Pochi giorni dopo Adam Graham era stato giudicato colpevole dello stupro di due donne. Peccato che nel frattempo si facesse chiamare Isla Bryson e fosse stato trasferito in un carcere femminile quando ancora era in corso il processo che l’ha condannato. Uno stupratore tra le detenute: Sturgeon era stata costretta a farlo spostare in un carcere maschile e ammettere che in caso di violentatori i trans donne non potessero essere trattati come donne. Pochi mesi prima David Bell, lo psichiatra che per primo ha denunciato lo scandalo Tavistock, aveva sollecitato la chiusura immediata della clinica Sandyford, a Glasgow: stesso modello affirming della clinica che sfornava bambini transgender a Londra. Difficile che innanzi a un trans stupratore e abusi su minori gli elettori non iniziassero a discutere l’agenda sempre più hollywoodiana del ministro.

Nazionalismo e agenda woke

«Il nazionalismo si basa più di altre tensioni politiche sulla connessione con il pubblico e il suo umore.

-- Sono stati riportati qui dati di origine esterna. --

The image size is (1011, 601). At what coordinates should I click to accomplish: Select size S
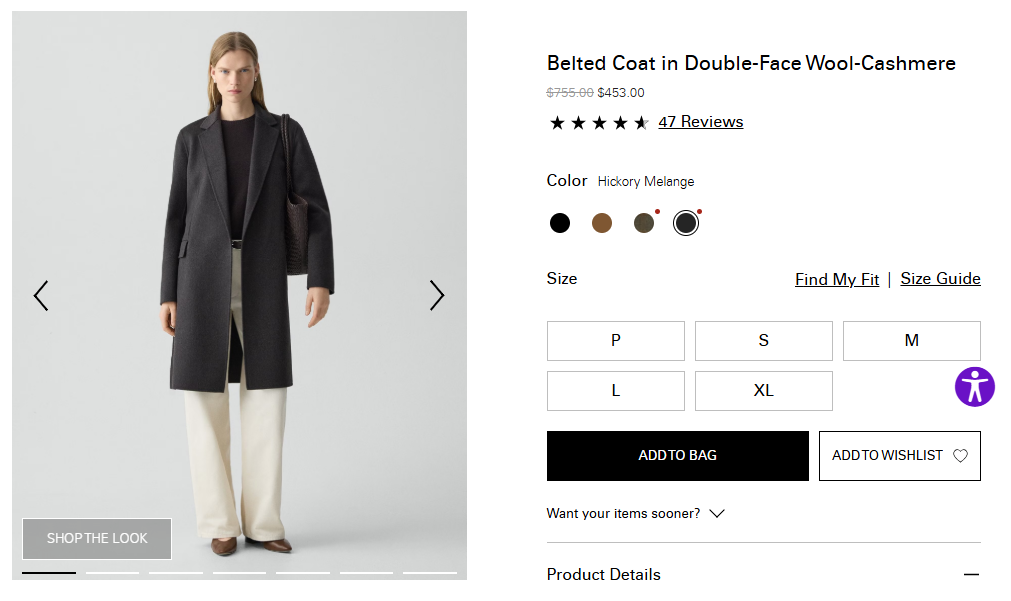[763, 341]
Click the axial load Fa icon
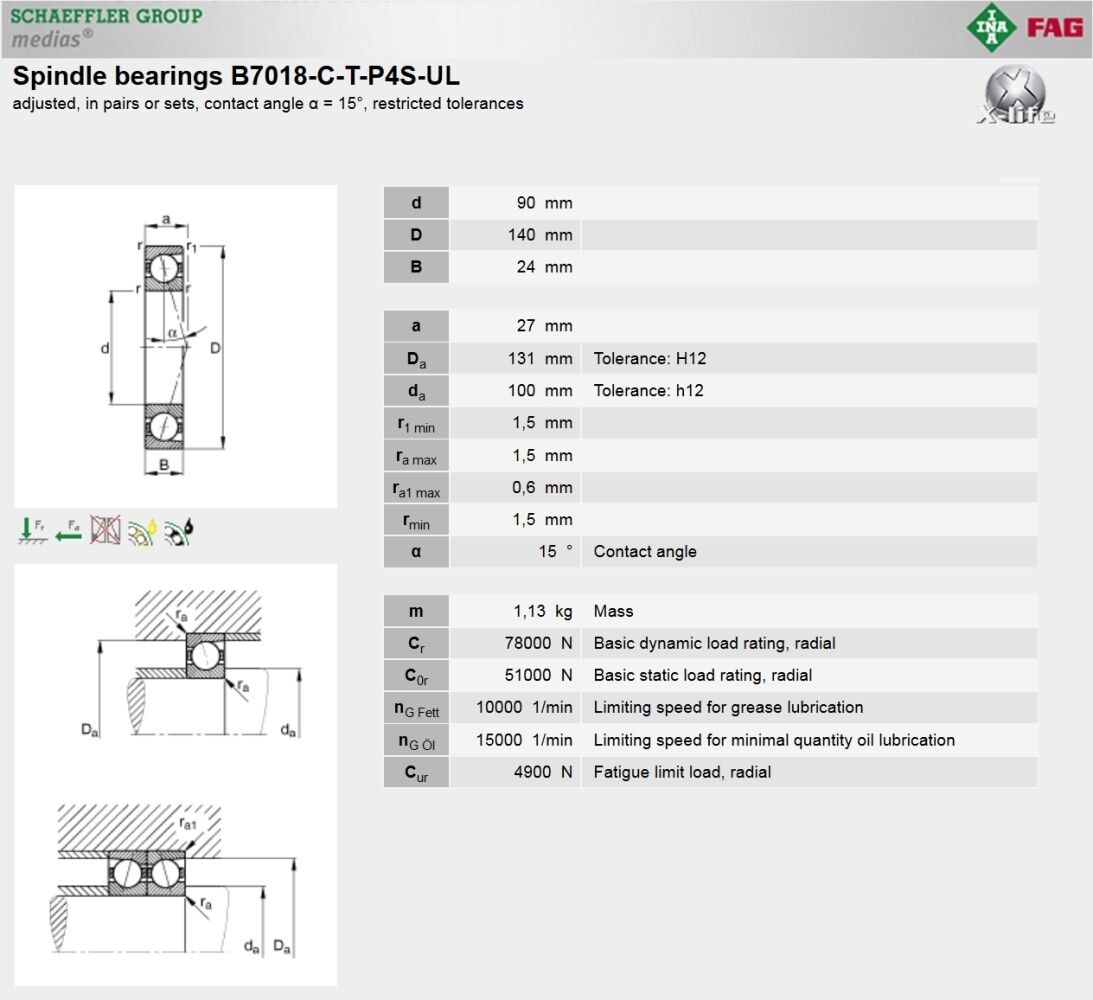This screenshot has height=1000, width=1093. [69, 529]
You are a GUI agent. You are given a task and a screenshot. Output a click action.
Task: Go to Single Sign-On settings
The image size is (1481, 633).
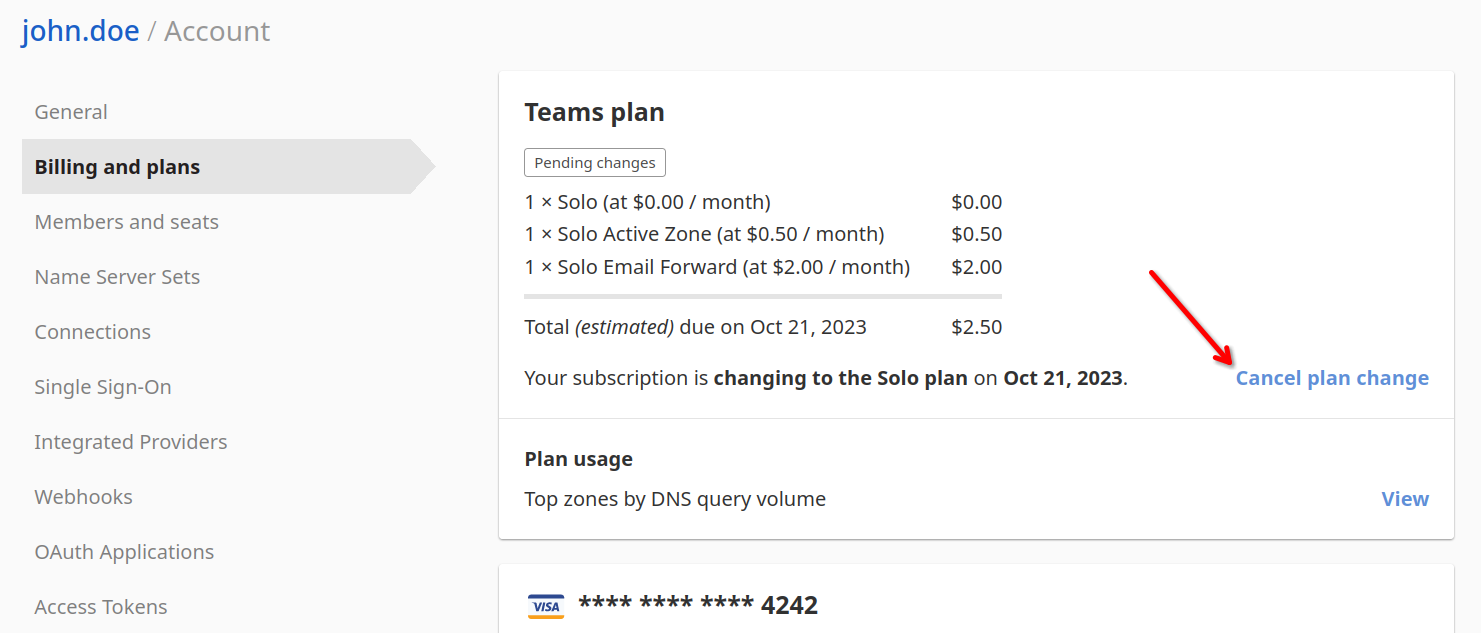pos(103,386)
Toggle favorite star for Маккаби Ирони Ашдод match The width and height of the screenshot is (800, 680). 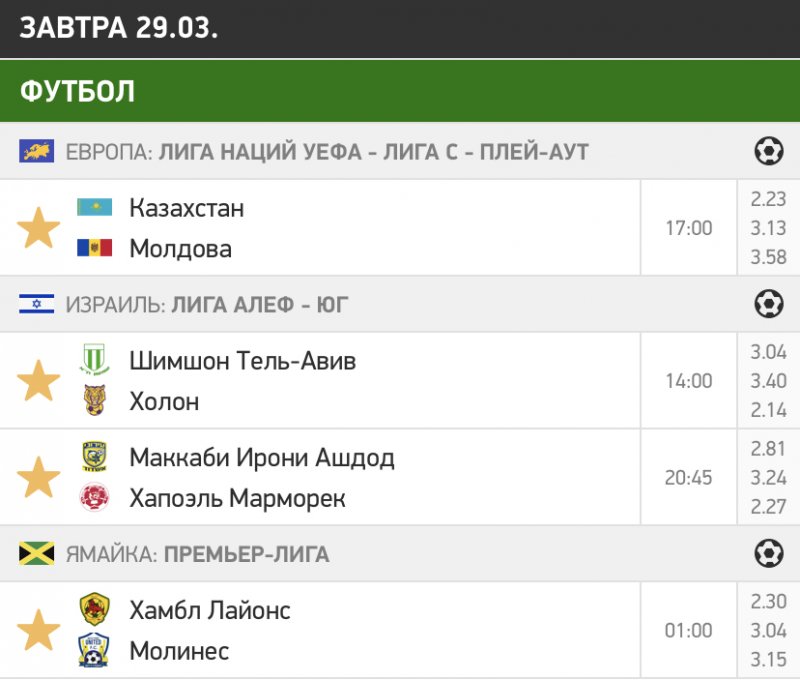click(39, 478)
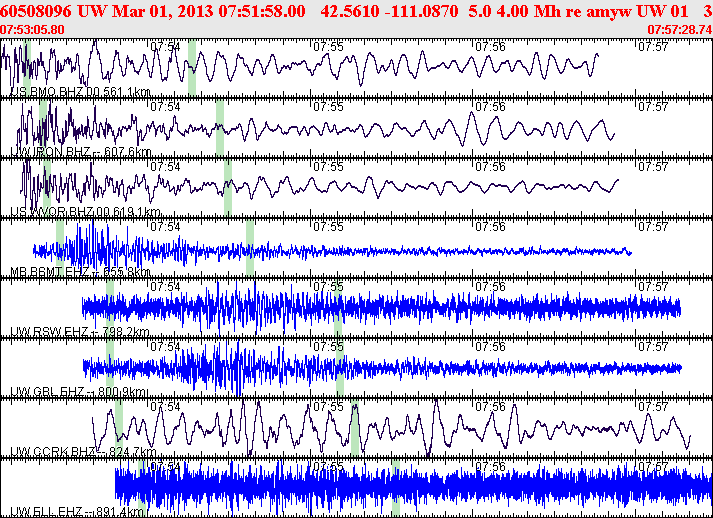The height and width of the screenshot is (518, 713).
Task: Click the end time 07:57:28.74 in header
Action: 680,30
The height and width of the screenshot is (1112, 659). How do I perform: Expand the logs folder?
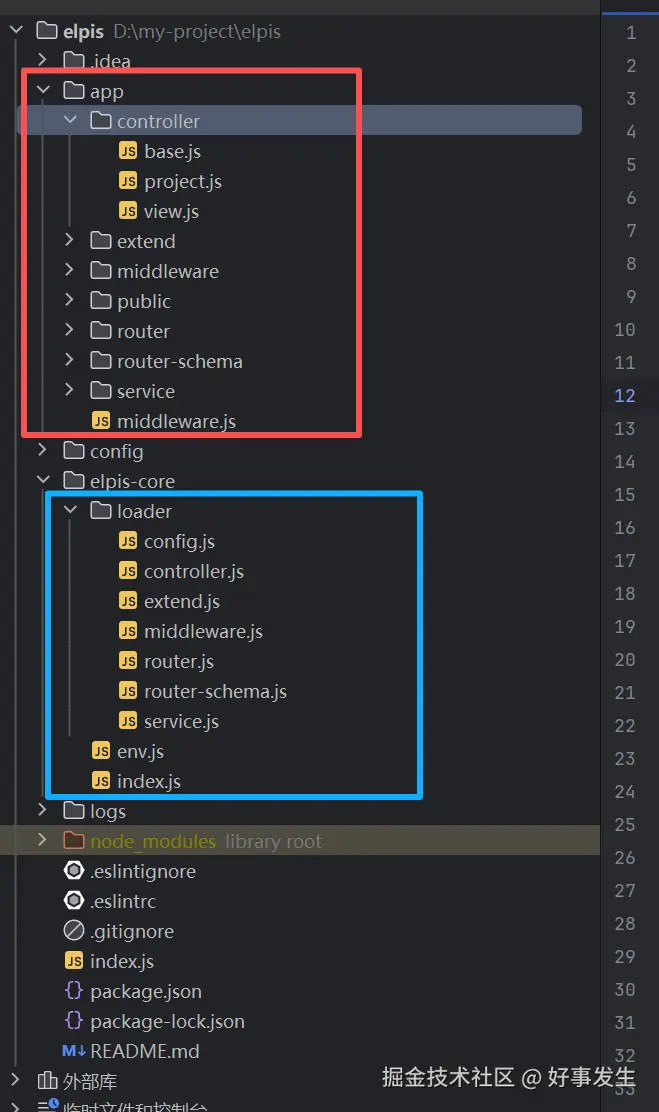tap(43, 811)
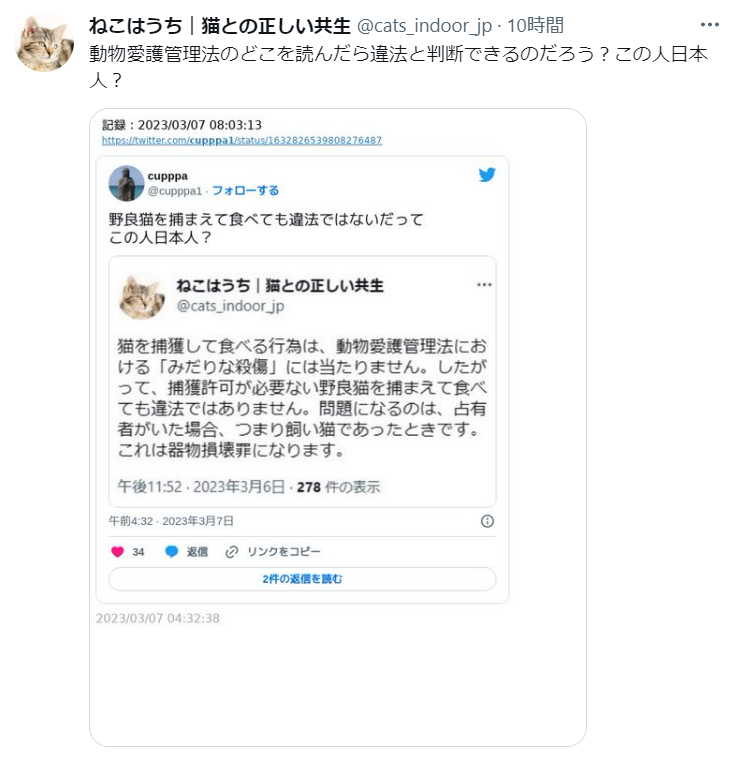Click the blue reply speech bubble icon
Screen dimensions: 738x759
click(x=172, y=551)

I nazionalisti si presentano come qualcosa di più dei manager che possono gestire lo Stato meglio di altri», ricorda sempre lo Spectator: non sarà stata la causa scatenante delle dimissioni – ci saranno certamente ragioni personali o di stanchezza dopo 15 anni di governo (sette come vice primo ministro e otto come premier) -, ma un nazionalista che si dimostra così lontano dal pubblico su una questione viscerale – come lo stupro e il trattamento di uno stupratore – non ha vita facile. Soprattutto se sesso-genere non rappresenta una priorità assoluta per la maggior parte degli elettori: gli scozzesi preoccupati per i salari, le scuole in difficoltà e la scarsa assistenza sanitaria si saranno pur chiesti perché il leader del paese «stesse spendendo così tanto tempo a preoccuparsi dei pronomi di uno stupratore».

Nicola Sturgeon si dimetterà da primo ministro della Scozia, ha annunciato ieri di aver incaricato l’Snp di iniziare il processo per elezione di un nuovo leader. Resterà in carica fino alla nomina del successore. Secondo i sondaggi Yougov la buona stella del premier (apprezzata dal 52 per cento degli intervistati durante il suo mandato) ha iniziato a offuscarsi in concomitanza della vicenda di Isla Bryson, quando il sostegno degli elettori è sceso dal 50 al 44 per cento.